イランの経済難で火がついた抗議デモが都心部を越え、大学街にまで拡大している。西側の制裁下でイラン・リアルは最近、通貨価値が史上最安値を記録し、国民は深刻なインフレに苦しんできた。
30日(現地時間)、ニューヨーク・タイムズはテヘラン、イスファハン、ヤズドなど複数の都市で学生デモが相次いでいると報じた。現地メディアのILNA通信によると、この日デモが行われた学校はテヘラン大学、ハジェナシール・トゥースィ工科大学など8校に上る。
デモに参加した学生らは「自由」を連呼する一方で、「恐れるな。私たちは皆一緒だ」、「独裁者に死を」といったスローガンを唱和した。国立テヘラン大学近郊では軍とデモ隊が衝突する様子が映像に収められ公開されたことがある。

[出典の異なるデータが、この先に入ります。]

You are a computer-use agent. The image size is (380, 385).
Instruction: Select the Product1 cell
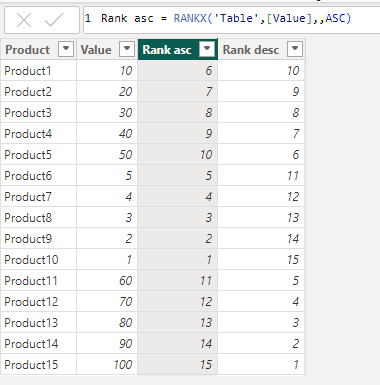tap(38, 71)
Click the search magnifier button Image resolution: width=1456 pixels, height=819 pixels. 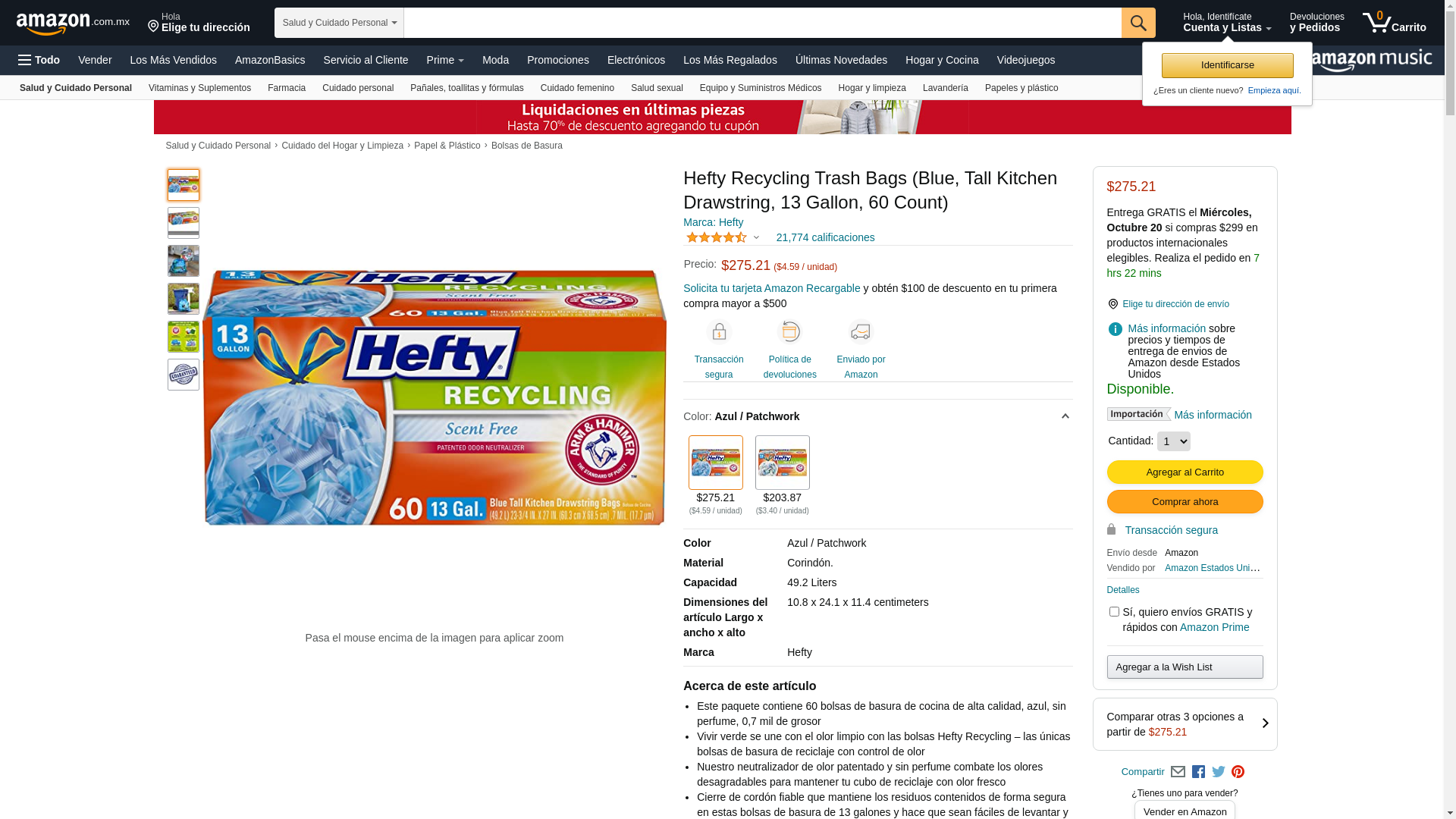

学生デモは、先に起きた商人主導のデモの延長線上にあるとみられる。29日、商人と住民はリアルの下落に伴う経済難に反発し、テヘラン中心部のサアディ通りと市場のグランドバザールで店を閉めてデモに出た。APによると、このデモは2022年にヒジャブを適切に着用していなかった女性が拘束後に死亡して発火した、いわゆる「ヒジャブデモ」以降で最大規模だ。
デモは西側の長年の制裁下で経済難が深刻化する一方、ドルに対するリアルの価値までもが史上最安水準へ下落するなかで発生した。デモ当日基準でイラン・リアルは1ドル=138万リアルを記録したが、これはモハンマド・レザ・ファルジンイラン中央銀行総裁が就任した2022年(1ドル=43万リアル)比で約3倍に当たる。結局、ファルジン総裁はこの件を契機に同日辞任した。
通貨価値の下落は物価上昇につながっている。イラン国家統計センターによると、今月の消費者物価指数は前年同期比42.2%上昇し、食料品と医療品はそれぞれ72%、50%の上昇率を記録した。これに干ばつによる断水、エネルギー不足に伴う停電などインフラ問題まで重なり、怒った民意が爆発したとみられる。
ただし当局が世論の鎮静化に動くなか、比較的融和的な姿勢を示しているとの評価も出ている。マスード・ペゼシキアンイラン大統領はデモ当日、X(旧ツイッター)を通じて「政府が国民の購買力を維持しようとする措置を計画中だ」とし、「内務長官に対し、デモ隊の代表者らと対話し正当な要求に耳を傾けるよう求めた」と明らかにした。
パメデ・モハゼラニ政府報道官も記者会見で「政府はデモ主催側を含む対話の場を設ける計画だ」とし、「市民が生計問題でどれほど苦しんでいるかを見て、聞いて、認識している」と述べた。過去の類似局面で強硬な鎮圧や大規模な逮捕措置に踏み切ったことと対照的である。
イラン国内の強硬保守陣営と一部の国営メディアは、デモの背後に外部勢力がいると指摘し警戒感を強めている。イラン国営タスニム通信は「シオニスト(ユダヤ人の民族主義者)のメディアと関係者が国民の要求を歪曲し、混乱と暴動を扇動している」と指摘したことがある。
政府が暗黙のうちにデモ隊の説得ではなく鎮圧に重心を置いているとの批判も出ている。イラン政府はこの日、31州のうち18州の大学と公共機関、商業施設を1日閉鎖すると明らかにしたが、エネルギー節約と寒波の安全対策を名目に掲げつつ、実質的にはデモ拡散を遮断しようとする意図が込められているとの分析も提起された。
イラン経済専門シンクタンクであるボルス・アンド・バザール財団のエスファンディヤル・バトマンゲリジ代表は「イラン指導部の相当数はこれまで国民多数の要求に耳を傾けてこなかった」とし、「その結果、政権の正当性と権威が損なわれたという事実を、遅ればせながら散発的に認識し始めたように見える」と診断した。